I am in the U.K. for a family holiday. We’re celebrating the 50th wedding anniversary of my wife Joy’s parents, and our 10th anniversary, in her home country. Everyone here is quite impressed with Gordon Brown’s first few weeks in office and the leadership he has shown around the terrorist attack that came just days after he took office, the domestic crisis of flooding, another outbreak of foot and mouth disease among cattle, and his first visit to the United States since becoming the British prime minister. The British press reported how professional Brown was with President Bush, affirming the U.K./U.S. relationship for the long term while keeping the American president suitably at arms length—a great relief for the British people, who almost universally feel that former Prime Minister Tony Blair was much too close to Bush and his policies in Iraq. That Brown made his visit to the U.N. Secretary General in New York the highlight of his trip, and not his time with Bush in Washington, pleased the British public.

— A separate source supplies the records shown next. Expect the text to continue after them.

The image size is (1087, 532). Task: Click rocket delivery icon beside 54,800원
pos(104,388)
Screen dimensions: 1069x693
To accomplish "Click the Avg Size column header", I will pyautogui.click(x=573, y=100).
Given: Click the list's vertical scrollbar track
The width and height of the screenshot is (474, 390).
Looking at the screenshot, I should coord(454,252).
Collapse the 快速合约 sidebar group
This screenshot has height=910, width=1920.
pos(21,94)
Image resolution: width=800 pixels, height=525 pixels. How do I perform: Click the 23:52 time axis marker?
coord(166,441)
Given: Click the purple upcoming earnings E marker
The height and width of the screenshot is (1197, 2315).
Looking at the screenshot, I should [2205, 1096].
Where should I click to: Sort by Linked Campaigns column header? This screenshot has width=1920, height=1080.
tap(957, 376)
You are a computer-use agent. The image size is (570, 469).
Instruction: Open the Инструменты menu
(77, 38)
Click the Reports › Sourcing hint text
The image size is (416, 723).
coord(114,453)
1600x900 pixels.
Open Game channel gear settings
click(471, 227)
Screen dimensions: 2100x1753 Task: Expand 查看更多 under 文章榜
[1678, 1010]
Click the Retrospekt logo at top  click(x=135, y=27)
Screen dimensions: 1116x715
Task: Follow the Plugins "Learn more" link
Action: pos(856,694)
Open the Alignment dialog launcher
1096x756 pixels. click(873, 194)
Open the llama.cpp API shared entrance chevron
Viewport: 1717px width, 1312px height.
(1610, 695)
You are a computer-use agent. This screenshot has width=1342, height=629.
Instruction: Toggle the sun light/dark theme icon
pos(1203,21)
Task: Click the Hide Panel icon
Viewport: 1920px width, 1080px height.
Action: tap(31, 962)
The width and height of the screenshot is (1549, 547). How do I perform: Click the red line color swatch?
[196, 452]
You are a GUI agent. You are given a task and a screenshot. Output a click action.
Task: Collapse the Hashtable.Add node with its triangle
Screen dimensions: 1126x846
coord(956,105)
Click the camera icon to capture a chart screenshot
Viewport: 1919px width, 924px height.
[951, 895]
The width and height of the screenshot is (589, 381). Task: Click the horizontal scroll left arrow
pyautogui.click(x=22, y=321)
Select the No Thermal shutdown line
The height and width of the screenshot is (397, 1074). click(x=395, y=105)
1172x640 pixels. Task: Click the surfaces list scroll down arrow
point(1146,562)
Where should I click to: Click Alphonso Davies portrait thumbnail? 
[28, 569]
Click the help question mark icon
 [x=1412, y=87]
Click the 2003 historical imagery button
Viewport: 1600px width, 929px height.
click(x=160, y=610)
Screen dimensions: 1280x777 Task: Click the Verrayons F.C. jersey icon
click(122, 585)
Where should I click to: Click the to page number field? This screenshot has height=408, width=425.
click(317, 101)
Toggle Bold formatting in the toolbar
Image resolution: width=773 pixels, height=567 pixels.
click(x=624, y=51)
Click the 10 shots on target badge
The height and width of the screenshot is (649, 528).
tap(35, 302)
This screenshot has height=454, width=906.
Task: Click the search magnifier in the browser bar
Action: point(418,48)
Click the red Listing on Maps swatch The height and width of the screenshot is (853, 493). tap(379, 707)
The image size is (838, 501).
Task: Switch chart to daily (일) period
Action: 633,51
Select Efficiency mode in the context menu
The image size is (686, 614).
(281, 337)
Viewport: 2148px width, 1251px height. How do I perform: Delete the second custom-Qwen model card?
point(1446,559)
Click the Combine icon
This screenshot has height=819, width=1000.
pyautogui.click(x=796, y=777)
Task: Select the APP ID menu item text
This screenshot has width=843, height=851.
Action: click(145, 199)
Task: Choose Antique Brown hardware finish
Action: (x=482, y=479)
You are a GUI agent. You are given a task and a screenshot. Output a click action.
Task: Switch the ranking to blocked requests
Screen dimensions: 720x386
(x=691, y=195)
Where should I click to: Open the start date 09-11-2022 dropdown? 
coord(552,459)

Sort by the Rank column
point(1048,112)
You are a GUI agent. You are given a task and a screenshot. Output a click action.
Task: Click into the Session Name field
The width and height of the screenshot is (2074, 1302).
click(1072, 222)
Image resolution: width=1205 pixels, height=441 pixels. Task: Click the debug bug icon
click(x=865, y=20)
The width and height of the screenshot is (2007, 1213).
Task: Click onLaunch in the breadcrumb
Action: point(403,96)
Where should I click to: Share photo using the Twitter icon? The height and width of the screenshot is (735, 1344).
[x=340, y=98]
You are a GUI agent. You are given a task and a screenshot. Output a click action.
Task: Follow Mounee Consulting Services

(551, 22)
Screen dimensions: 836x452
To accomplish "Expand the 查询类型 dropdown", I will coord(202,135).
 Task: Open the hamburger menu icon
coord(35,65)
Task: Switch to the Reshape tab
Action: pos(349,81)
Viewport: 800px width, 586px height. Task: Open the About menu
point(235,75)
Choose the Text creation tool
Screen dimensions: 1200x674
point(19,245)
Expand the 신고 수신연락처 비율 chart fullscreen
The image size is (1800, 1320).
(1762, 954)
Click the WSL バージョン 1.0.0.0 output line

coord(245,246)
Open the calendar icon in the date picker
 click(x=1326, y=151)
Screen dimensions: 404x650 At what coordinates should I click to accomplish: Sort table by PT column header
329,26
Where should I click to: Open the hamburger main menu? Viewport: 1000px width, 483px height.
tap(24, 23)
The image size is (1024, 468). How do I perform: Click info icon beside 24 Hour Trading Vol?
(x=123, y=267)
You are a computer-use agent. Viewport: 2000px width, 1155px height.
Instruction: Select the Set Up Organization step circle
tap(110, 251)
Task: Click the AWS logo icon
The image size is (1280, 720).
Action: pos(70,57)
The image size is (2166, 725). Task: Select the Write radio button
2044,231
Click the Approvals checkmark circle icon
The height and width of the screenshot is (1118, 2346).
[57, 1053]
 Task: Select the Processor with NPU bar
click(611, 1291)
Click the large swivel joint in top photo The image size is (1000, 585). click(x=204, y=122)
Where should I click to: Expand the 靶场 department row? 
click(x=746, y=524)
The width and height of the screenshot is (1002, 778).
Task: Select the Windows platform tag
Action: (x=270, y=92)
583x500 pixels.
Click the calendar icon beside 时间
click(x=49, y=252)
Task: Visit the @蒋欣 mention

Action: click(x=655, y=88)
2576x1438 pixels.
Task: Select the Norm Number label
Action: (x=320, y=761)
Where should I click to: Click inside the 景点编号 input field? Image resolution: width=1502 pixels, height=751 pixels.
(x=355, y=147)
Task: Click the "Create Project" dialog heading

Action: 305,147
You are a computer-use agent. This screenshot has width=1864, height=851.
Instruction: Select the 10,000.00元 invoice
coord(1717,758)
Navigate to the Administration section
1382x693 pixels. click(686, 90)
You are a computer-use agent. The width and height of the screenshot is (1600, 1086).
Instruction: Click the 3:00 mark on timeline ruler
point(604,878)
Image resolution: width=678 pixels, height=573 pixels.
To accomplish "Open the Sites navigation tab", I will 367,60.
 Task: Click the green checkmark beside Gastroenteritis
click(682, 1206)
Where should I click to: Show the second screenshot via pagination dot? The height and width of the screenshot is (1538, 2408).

In his speech at the U.N., Brown helped to make some real breakthroughs on both Darfur and global poverty. The British newspaper The Guardian reported his description of the situation in Darfur as the “greatest humanitarian disaster” the world faces today, and his announcement that the U.K., France, and the U.S. would submit a resolution to the Security Council mandating a peacekeeping force. The resolution was passed later that same day.


But the heart of his speech was global poverty and the challenge of meeting the Millennium Development Goals. In the text of his speech, Brown said that after seven years “it is already clear that our pace is too slow; our direction too uncertain; our vision at risk. … We cannot allow our promises that became pledges to descend into just aspirations, and then wishful thinking, and then only words that symbolize broken promises.”


He then challenged his audience:



And so my argument is simple: The greatest of evils that touches the deepest places of conscience demands the greatest of endeavor. The greatest of challenges now demands the boldest of initiatives. To address the worst of poverty we urgently need to summon up the best efforts of humanity.

I want to summon into existence the greatest coalition of conscience in pursuit of the greatest of causes. And I firmly believe that if we can discover common purpose there is no failing in today’s world that cannot be addressed by mobilizing our strengths, no individual struggle that drags people down that cannot benefit from a renewed public purpose that can lift people up.


To find that common purpose, he said:



Our objectives cannot be achieved by governments alone, however well-intentioned; or private sector alone, however generous; or NGOs or faith groups alone, however well-meaning or determined—it can only be achieved in a genuine partnership together.


After addressing governments and businesses, the prime minister went on:



Let me say to faith groups and NGOs—your moral outrage at avoidable poverty has led you to work for the greatest of causes, the highest of ideals, and become the leaders of the campaign to make poverty history. Imagine what more you can accomplish if the energy to oppose and expose harnessed to the energy to propose and inspire is given more support by the rest of us—businesses, citizens, and governments.


It was a challenging and inspiring speech. I think we may have a real leader here in the U.K.